Plant-Mycorrhiza Communication and Mycorrhizae in Inter-Plant Communication
(Springer, 2022) Boyno, Gokhan; Demir, Semra
Plants, animals, and even microbes well communicate with each other if we look at nature in cartoon terms. However, in the real world, there is little evidence on how this communication is established. In this context, we have focused on how plants communicate with mycorrhizal fungi and how they communicate with each other using mycorrhizal networks. We divide this communication in the rhizosphere into three categories: (i) communication of the plant with the fungus (plantish), (ii) communication of the fungus with the plant (fungish), and (iii) communication among plants through mycorrhizal networks (wired communication). We propose that molecules involved in inter-kingdom symbiotic communication, such as strigolactones, chitin-related compoundsand cutin monomers in plant-fungal communication, are initially unrelated to symbiosis, but they play important roles in its development.

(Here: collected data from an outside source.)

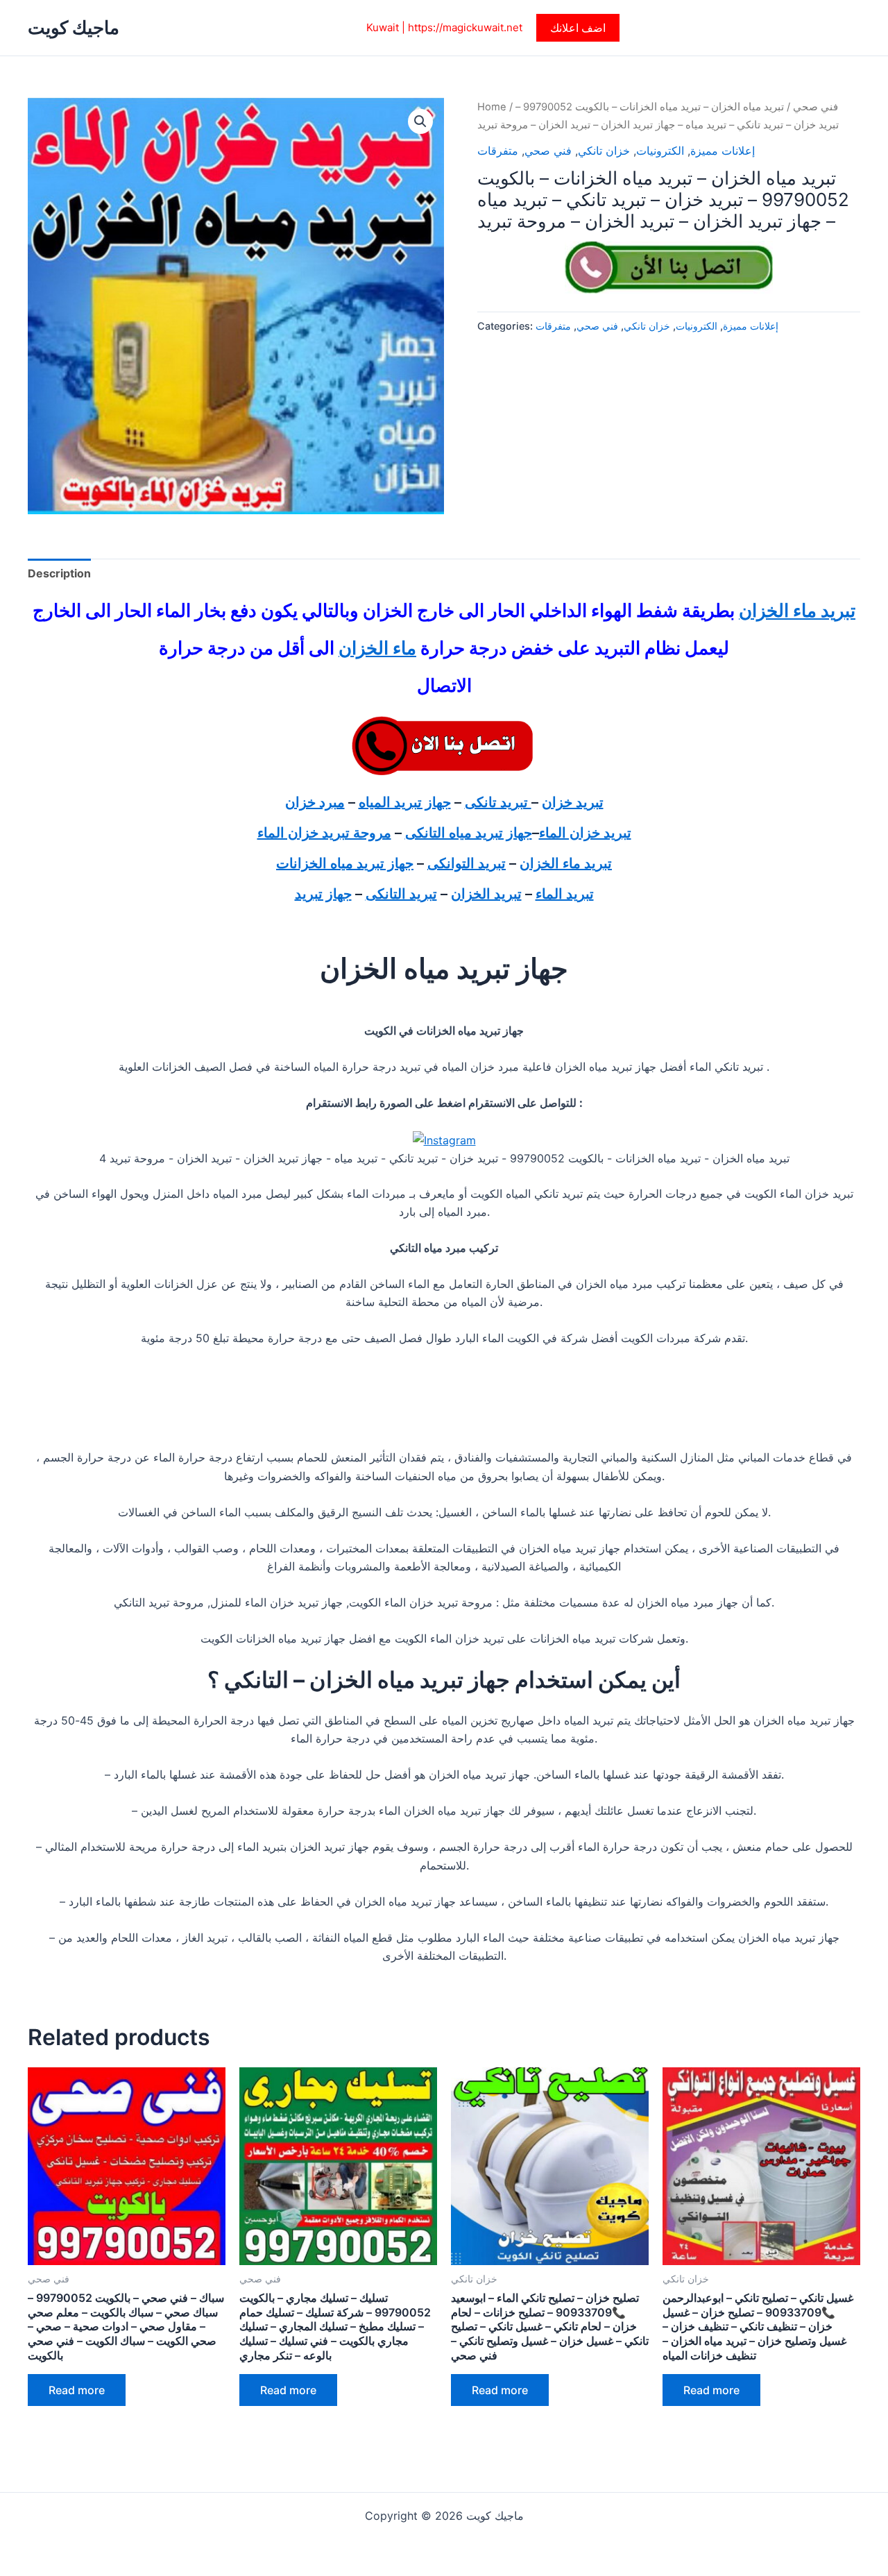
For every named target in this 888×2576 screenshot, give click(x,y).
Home (491, 107)
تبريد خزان (573, 802)
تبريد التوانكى (466, 863)
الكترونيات (660, 151)
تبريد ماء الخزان (797, 610)
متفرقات (497, 151)
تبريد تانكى (498, 802)
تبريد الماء (565, 894)
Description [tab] (59, 573)
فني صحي (815, 107)
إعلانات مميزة (722, 151)
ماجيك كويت (73, 27)
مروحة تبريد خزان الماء (324, 832)
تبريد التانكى (401, 894)
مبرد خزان (315, 802)
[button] (578, 28)
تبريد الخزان (486, 894)
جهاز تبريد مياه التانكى (468, 832)
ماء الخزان (377, 648)
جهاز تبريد (323, 894)
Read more (77, 2390)
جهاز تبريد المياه (405, 802)
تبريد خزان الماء (585, 832)
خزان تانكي (604, 151)
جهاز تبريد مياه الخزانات (344, 863)
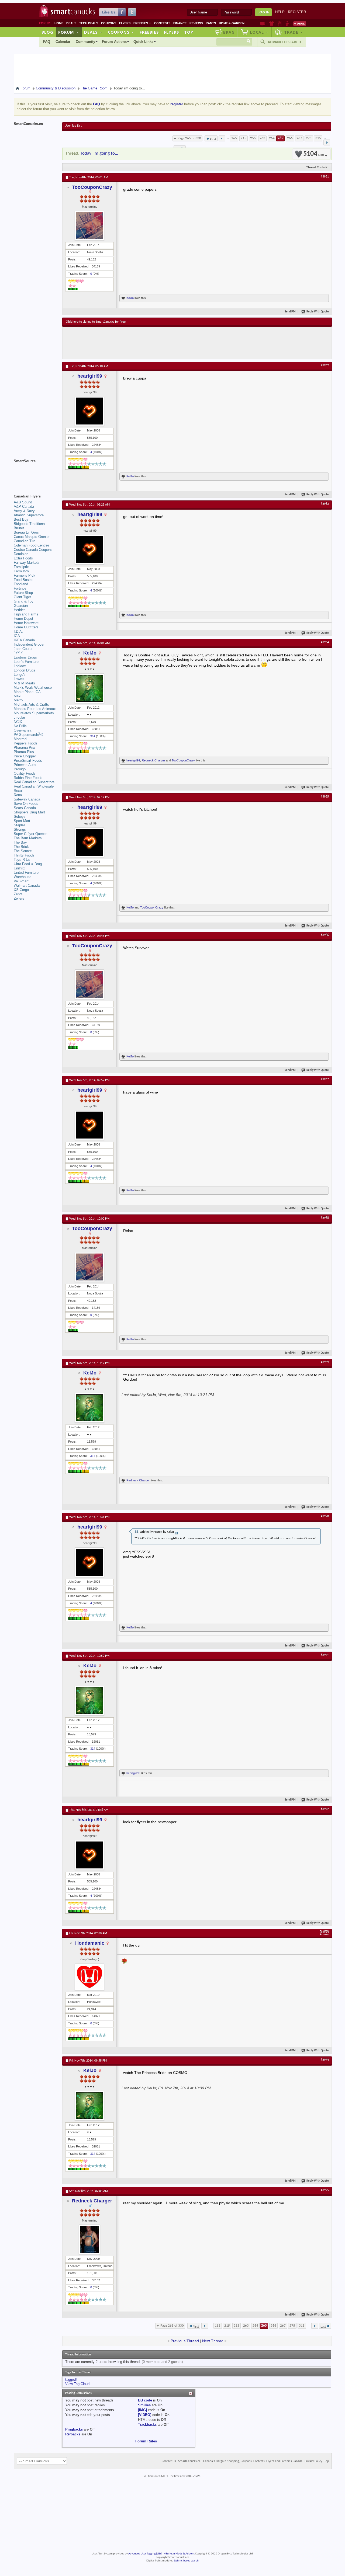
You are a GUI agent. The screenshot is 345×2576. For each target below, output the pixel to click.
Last (323, 2326)
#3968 (325, 1218)
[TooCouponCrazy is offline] (89, 225)
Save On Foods (26, 804)
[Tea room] (262, 23)
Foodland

It's not, however, known exactly whether the dialogue between plant-fungi is fungish or plantish; Despite this, since it is a language on which they agree, we consider it appropriate to call this language "symbioticish". Moreover, mycorrhizal networks offer inter-plant communication by transferring nutrients, stress signalsand allelochemicals. We present evidence showing that these mycorrhizal networks impart sophisticated intelligence to plants and that their topology is similar to that of the human's brain, with some features including scale-free and small-world network topology. The evidence presented in this review can contribute to the study of plant-mycorrhizal fungus communication and mycorrhizal networks in the inter-plant communication by establishing a better human empathy, taking a more holistic approach to examining ecosystems and caring about the health of our plants.